It was while filming for Monty Python's Flying Circus in 1971 that John Cleese and the rest of the team chanced to stay at the Gleneagles hotel in Torquay, Devon. The visit inspired Cleese to create the classic 1970s sitcom Fawlty Towers.

The Pythons only stayed at the hotel a night, but Cleese saw the comedic potential of the "wonderfully rude" manager and his domineering wife. Keeping the couple in mind, he wrote them into an episode of Doctor At Large.

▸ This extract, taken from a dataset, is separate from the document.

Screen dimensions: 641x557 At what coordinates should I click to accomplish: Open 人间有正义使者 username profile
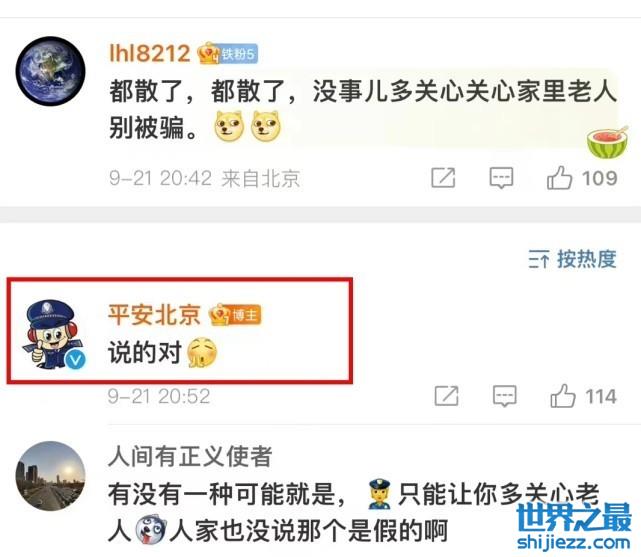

Having left the Pythons, Cleese was asked by the BBC if he'd like to come up with a new show. The result was Fawlty Towers, a sitcom based at a hotel in Torquay. Inexplicably the ailing establishment was run by a man who was completely inappropriate for hotel management. Snobbish, angry, frustrated and totally untrusting, Basil Fawlty (Cleese) lacked everything, especially a gentle demeanour and sensitivity towards his guests. His nemesis was his formidable and domineering wife Sybil (Prunella Scales) who - despite Basil's best efforts - cracked the whip at the hotel. Basil was totally under her thumb. In addition, the Fawlty's marriage was crumbling; Sybil was incredibly vitriolic towards her husband and they showed no signs of loving each other whatsoever.

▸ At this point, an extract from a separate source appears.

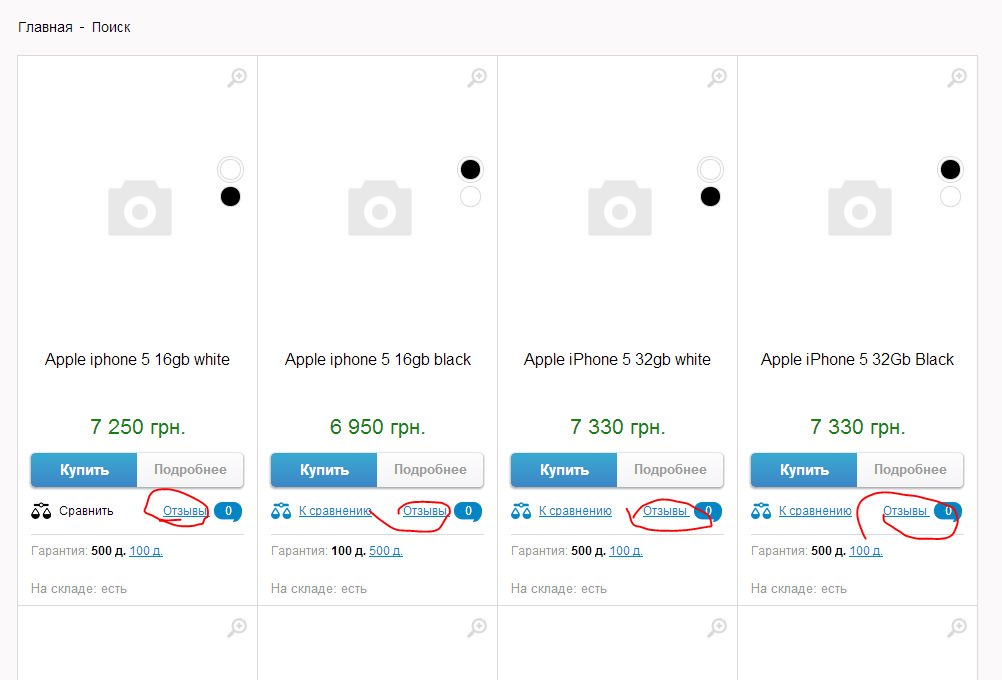Select white color option on iPhone 5 32Gb Black

pyautogui.click(x=950, y=196)
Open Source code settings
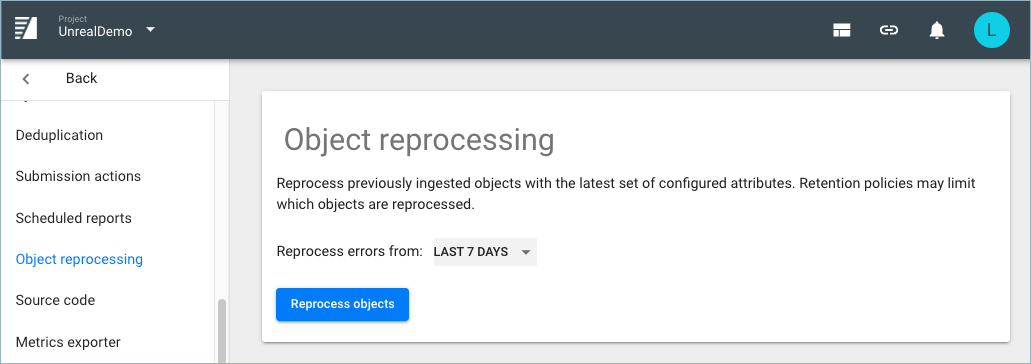Image resolution: width=1031 pixels, height=364 pixels. click(55, 300)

The show was co-written by Cleese's then wife Connie Booth. She played another core character - maid and waitress Polly, who often became embroiled in Basil's madcap schemes. Finally there was the object of Basil's hatred - Italian waiter and dogsbody Manuel (Andrew Sachs), who took the brunt of Basil's verbal and physical abuse.

Each episode featured different actors, playing guests, hotel inspectors, friends of Sybil's and so on, normally used as plot catalysts. Along with the core characters, there were some regular bit parts, including long-term hotel guest Major Gowen (Ballard Berkeley), scatty Miss Tibbs (Gilly Flower) and Miss Gatsby (Renee Roberts) and, from the second series on, chef Terry (Brian Hall).

Surprisingly there were just 12 episodes made, split into two series with a four-year gap between them. Fortunately Cleese and Booth maintained an extremely high standard for each episode, and the acting quality is universally high. Every episode is a joy; most of them are comedy classics.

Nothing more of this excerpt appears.